男と男性は別人です。双方とも今回で名前が出てきます。

 男性の一言には、驚きが、自分を思考停止させるくらいのインパクトがあった。驚きの理由は二つある。


 一つは、この男性が日本を知っていることだ。彼はどう見ても北欧系の顔つきをしている。まさかとは思うが、この人もここに転送されたというのか……ないな。だが奴の一言からは、日本を示唆していた。

 つまり俺のほかにも日本人がいるのだろうか。そうだとしたら少子化の原因はこれではないのか。若者が「ある目的」によって転送されるとすれば、合点がつく。日本のアニメでもこういう話はよくあるらしいが、まさか現実になるとは。

 アニメは嫌いではないが観ない。しかし俺が唯一観ていたアニメがある。それは、「電気戦士ビリリマン」だ。勇敢な戦士の物語である。当時は憧れであった。なりたいとさえ思った。


 おっと、話の腰を折っている場合ではない。二つめは、彼が日本語をペラペラに話していることだ。

 このことから日本語がこの世界の共通語である可能性が浮かび上がってくる。いかにも筋肉隆々な体格からして、知能が乏しいだろうと偏見に近いが、こんな男が日本語を使っているのだから、共通語説はかなり有力のはずだ!そこでこの説を確かめるために直に聞いてみる。

「あの、何で日本語が使えるんですか。」

 それに対し男性は待ってましたという顔で、

「実はお前みたいなやつは初めてじゃないんだ、この世界にはもう数百人ほどいる。」

 成程、これで日本人が他にいることは確定した。もしかしたら日本人のグループがあるかもしれない。だいぶ希望が湧いてきた。


「だから俺は日本語をマスターしてある。いわば、お前らは観光客のようなもの、理解できるか?」

 この一言で共通語説は消えた。これは勉強の必要があるな、勉強……か。

「この国ではエイゴを使っているこの世界に慣れたいのであれば、習得したほうがいい。」

 男性は男にアドバイスする。非常に優しい男性だ。

 それにしても英語か、それならいける気がする。と思いきや文字を実際に見せてもらうと、解読不能である。少なからず日本のいう英語ではない、それだけは確かだ。これは気が遠くなる。だが、この世界から抜けるためには習得して損はないだろう。

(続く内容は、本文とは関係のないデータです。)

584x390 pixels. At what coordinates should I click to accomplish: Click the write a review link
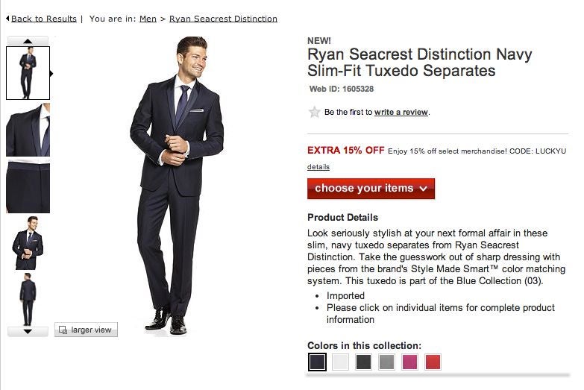[401, 112]
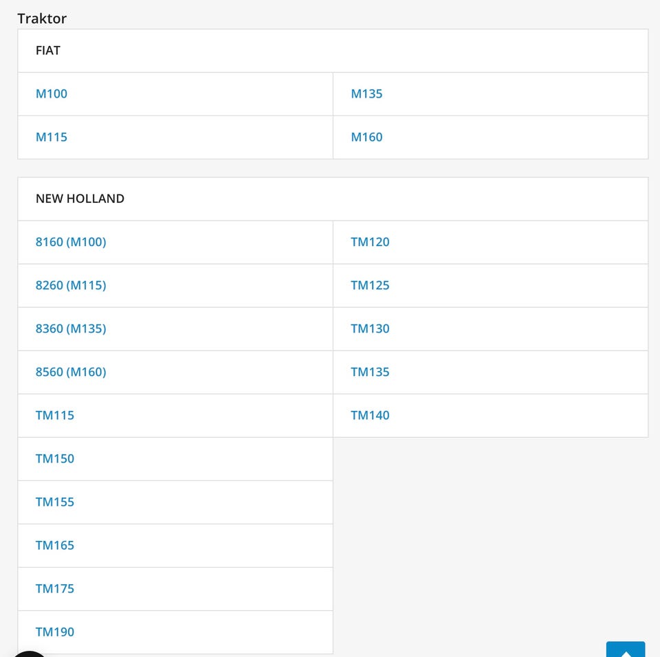Image resolution: width=660 pixels, height=657 pixels.
Task: Click the TM125 model link
Action: coord(370,285)
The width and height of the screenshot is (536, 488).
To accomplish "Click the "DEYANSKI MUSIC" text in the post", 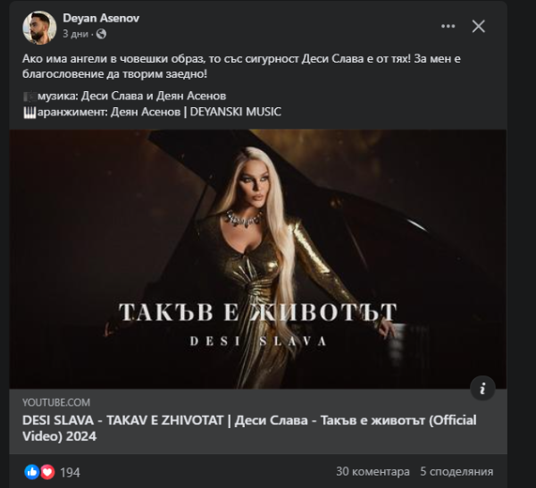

「あの、何からなにまでありがとうございます。」心からの感謝を述べた。

「気にすんな、ちなみに俺の名前はフレムグで、息子のボッブス、妻のサナエだ。」 

 サナエさんがぺこりとお辞儀をした。つられて俺もしてしまう。ボッブス君と挨拶を交わす、笑顔がステキなかわいい子供だ。…………忘れていた、

「フレムグさん」「フレムグでいい。」じゃあお言葉に甘えて。

「フレムグ、俺の名前は、」名前を言う前に待てと遮られる。

「街の住民登録に、ニホンネームは好ましくない。他の奴らは偽名を使っている、そうだ、お前さんの誕生日は?」

「7月11日です。」成程、偽名か、やはりこの世界にも警戒というものは必要らしいな。

「では今度からはセヴンスと名乗ってくれ、その名前で登録しておかないと後々面倒になるんでな。」

 セヴンスか、悪くない、俺はシンプルが一番好きなのだ。 



「さて本題に入るぞ。」言い切ったと同時に水がコップに注がれサナエさんが俺に渡してきた。礼をいわねば。そして可愛らしい笑顔だ。

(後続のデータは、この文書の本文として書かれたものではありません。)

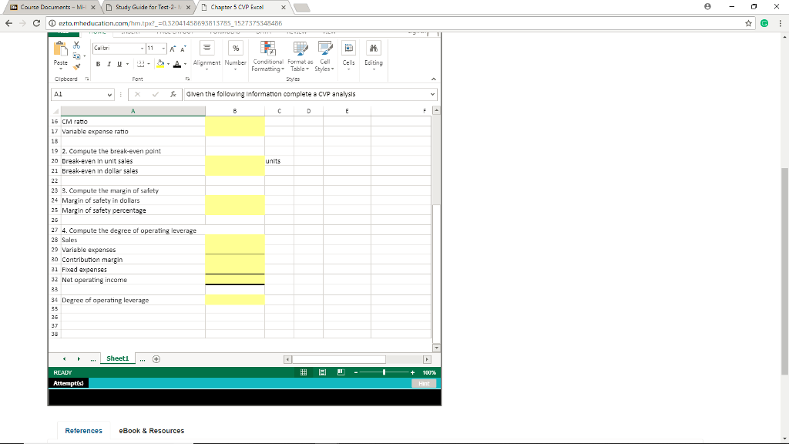The width and height of the screenshot is (789, 444).
Task: Select cell B20 for break-even units
Action: [234, 162]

「この世界にはニホンにはないであろうものがある、それはWORDだ。」

「言葉っていう意味のあのWORDですか?」何でこういうときだけ英語なんだ。

「ああ、WORDという言葉はアルファベット式というものを使ってるらしいが、この存在がこの世界を生き抜くうえで最も重要なことだ、いいか?」

 俺はうなずいた、なぜならフレムグの瞳が真剣味を増してきているからだ。

 暖炉の火がより一層強くなる、対する季節は秋らしいのだがこれが時差ボケてやつか、暑くなってきた。

「WORDは、わかりやすくいえば、超能力のようなものだ。人間の限界をはるかに超えるほどの力を持っている。」

 超能力か、ここまでが夢ではないことは知っている。超能力という普通なら面白そうと思うだろうが、俺のコップの中の水が波紋を打っているのだ。俺の心は水なのかと思うほどに当てはまっている。

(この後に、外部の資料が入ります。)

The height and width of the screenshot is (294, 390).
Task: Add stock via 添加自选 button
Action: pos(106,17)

 WORDという能力、そんなものを俺が習得できるのか。疑念が残る。まずイメージもできない。

 あの日の交流会での男子にそういうアニメが好きなやつがいた。田尻という名前だ。あいつだったらイメージも湧きやすいんだろう。だが俺にはそんなの無理だ。俺がやってきたのは空手ぐらい、一応全国大会にいける程度には身についていた。……だからなんだよ、役に立つのか、それ。まあ今更嘆いても仕方ない。

「WORDってどんな能力なの?」

「その名の通り文字を使う、ただしエイゴではなくニホン語の漢字を使ってな。」

 漢字?どういうことだろうか、そう思っていると、フレムグが人差し指をだし、よく見てろと言われたので凝視していると、フレムグは煙草を口にくわえだす。勿論、煙草は火が無いと機能しない。

「今から[火]を思い浮かべる、いくぞ。」

 フレムグはそう言うと神経を集中させる。すると、人差し指に[火]の漢字が出てきたではないか!そして文字は火になり、それは煙草をふかした。つまり本物の火に変わったという事だ。

 俺は全く声が出せなかった、目の前のありえない光景に。これはマジックではない、WORDなのだ。

「分かったな、WORDにもいろいろ種類がありWORD同士を組み合わせて使うのが一般的だ。だからWORDの可能性はほぼ無限というわけだ。」

「私は裁縫専門の能力を使うのよ、服屋に勤めていてね。」サナエさんが例を見せてくれた。俺はまだ声がでない。

「今も見ただろうが、俺は炎を使うのが得意でな、ボッブスも俺と似ている。」

 フレムグの一言にボッブスが元気よく頷く。

「さらに重要なことだが、WORDは予め決めた文字を三つまでことができる。しかし、これは全員ができることではない。資質と文字が表す形の質量からくる負担を考えて文字を決めた方がいい。」

「僕はまだ1つなんだけど、父さんは3つも使えるんだ!」ボッブスは嬉しそうに話す。

 そう聞いて俺は1つまでかなあ、と思いながら頭を掻く。かゆっ。

「エイゴの火はとてもバランスが悪い。だから芯が強く、複数の意味を持つニホンの漢字を使うんだ。セヴンス、明日からやることがいっぱいだな!」フレムグ高笑いした。

 何で笑ったのか。妙にむかつくが彼の言うとおりだ。俺は今日からこの世界で生きなければならない。いずれ冒険もするようになるだろう。その時のためにやっておくことは完璧に仕上げておきたい。


 セヴンスのコップの水は何も揺れず、シンと静かなままである。